Dès le moment où vous êtes lâché de la voiture de police, vous retrouvez en l'espace d'une micro seconde le touché si particulier d'un GTA. La prise en main est immédiate et tout ce que l'on peut trouver dans San Andreas n'est en rien dépaysant. Liberté de mouvement absolue, missions diverses (taxi, flics, pompiers,...). Premier changement, ç’en est fini des paquets cachés, c'est au tour des tags plus ou moins sauvages pour marquer son territoire. On peut tout aussi bien opter une première balade dans un univers immense. Mais faites attention, n'essayez pas de passer à la nage quand un pont vous est barré, sinon la police vous arrêtera pour entrée clandestine sur un autre territoire… Si les premières missions ressemblent plutôt à de la prise en main qu'au scénario à proprement parlé (recouvrir des murs de tags, s’échapper en vélo), le jeu tourne vite aux scènes gangsta style : fusillades, règlements de comptes, tabassage de dealer, vol de matériel militaire, poursuite en moto dans les ruelles et sur le freeway (NDLR : Autoroute)... Bref tout un univers jouissif enfin retrouvé ! Le niveau de surprise reste toujours aussi constant, on ne sait jamais quel genre de mission on devra accomplir. En gros nous avons ici du GTA à l'état pur. San Andreas fait comme Vice City pour GTA 3 en augmentant la diversité de gameplay. Je ne saurais vous faire l'inventaire de tous les nouveaux véhicules présent ici (entre autres vélos, tracteurs tondeuses et tracteurs tout court, avions, ......)

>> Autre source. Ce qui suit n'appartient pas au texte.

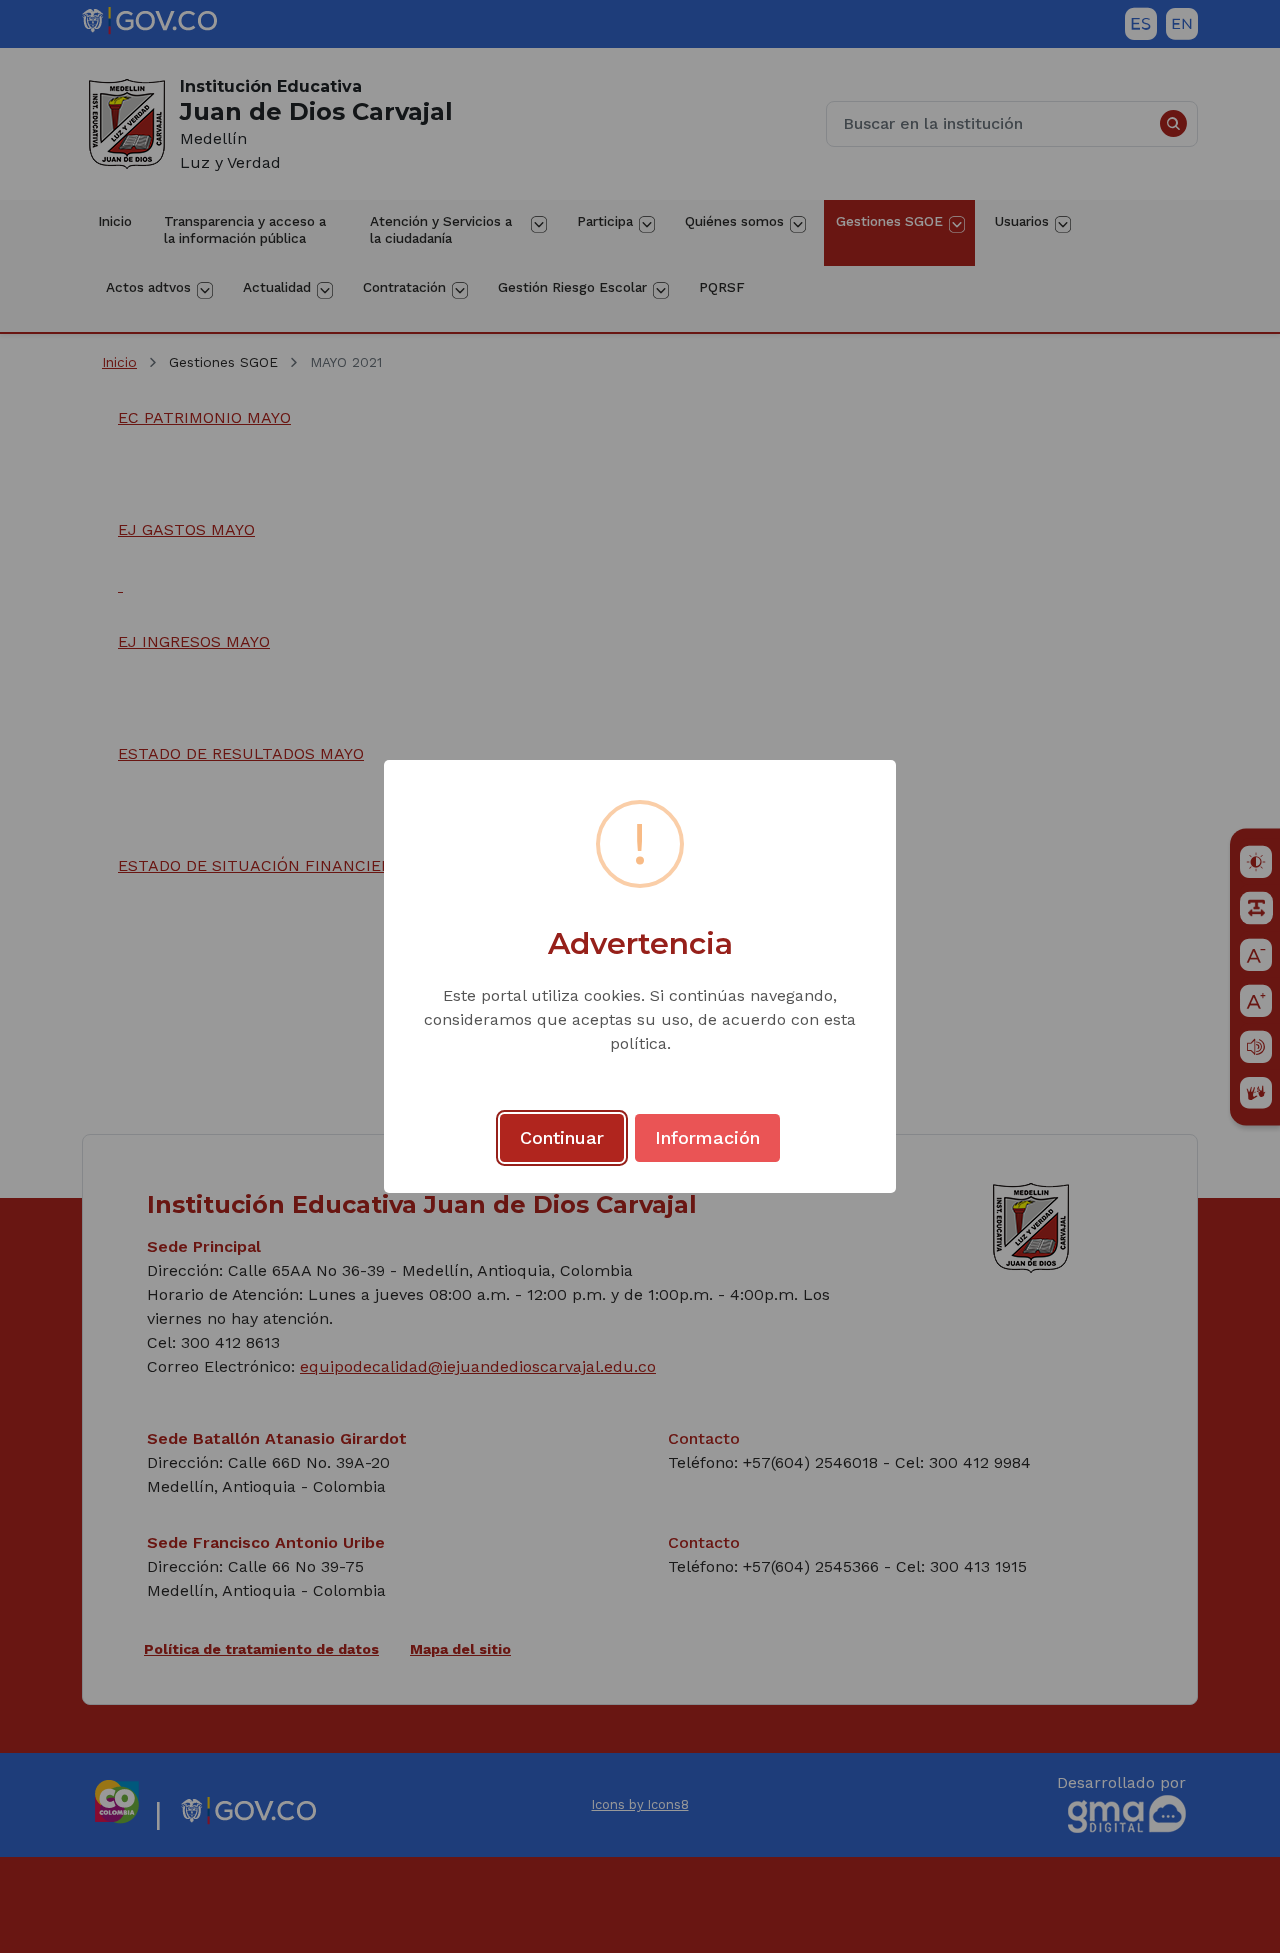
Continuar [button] (562, 1137)
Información (707, 1137)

GTA mange du Fable pour une version RPG ?
L'autre grande nouveauté que l'on trouve dans GTA SA se retrouve dans l'apparition d'aptitudes pour C.J. . « Mais qu'est-ce donc que tout cela ?» me direz-vous… tout simplement un système évolutif pour notre petit personnage. Y sont répertoriés l'endurance, la force physique, la masse graisseuse ainsi que le Sex Appeal et le Respect. A termes la force physique sert à augmenter la force de frappe dans les combat au corps à corps ; l'endurance, le temps pendant lequel on peut sprinter et nager vite (oui car maintenant on peut nager en surface et sous l'eau grâce à la barre d'apnée qui est elle aussi évolutive). Le taux de graisse s'il est trop haut vous fera ressembler à nos chers américains « typiques », partisans de la religion MacDonald, mais faut vraiment le vouloir parce que ce n'est pas donné à tout le monde et les courses folles vous font perdre du poids. C'est aussi à ce moment que réside une magnifique preuve de réalisme enfin apparue dans GTA, car c'est en allant manger que l'ont récupère des morceau de sa barre de vie, joli coup m'sieur Rockstar. On oublie assez vite cette nouveauté qui ne se trouve en rien dérangeante. Mais toujours dans le même principe, la maîtrise des véhicules (dérapages contrôlés, chutes a vélo et en moto évitées) ainsi que la maîtrise des armes se fait à force de pratique et non avec de longues séances d'entraînement fastidieuses...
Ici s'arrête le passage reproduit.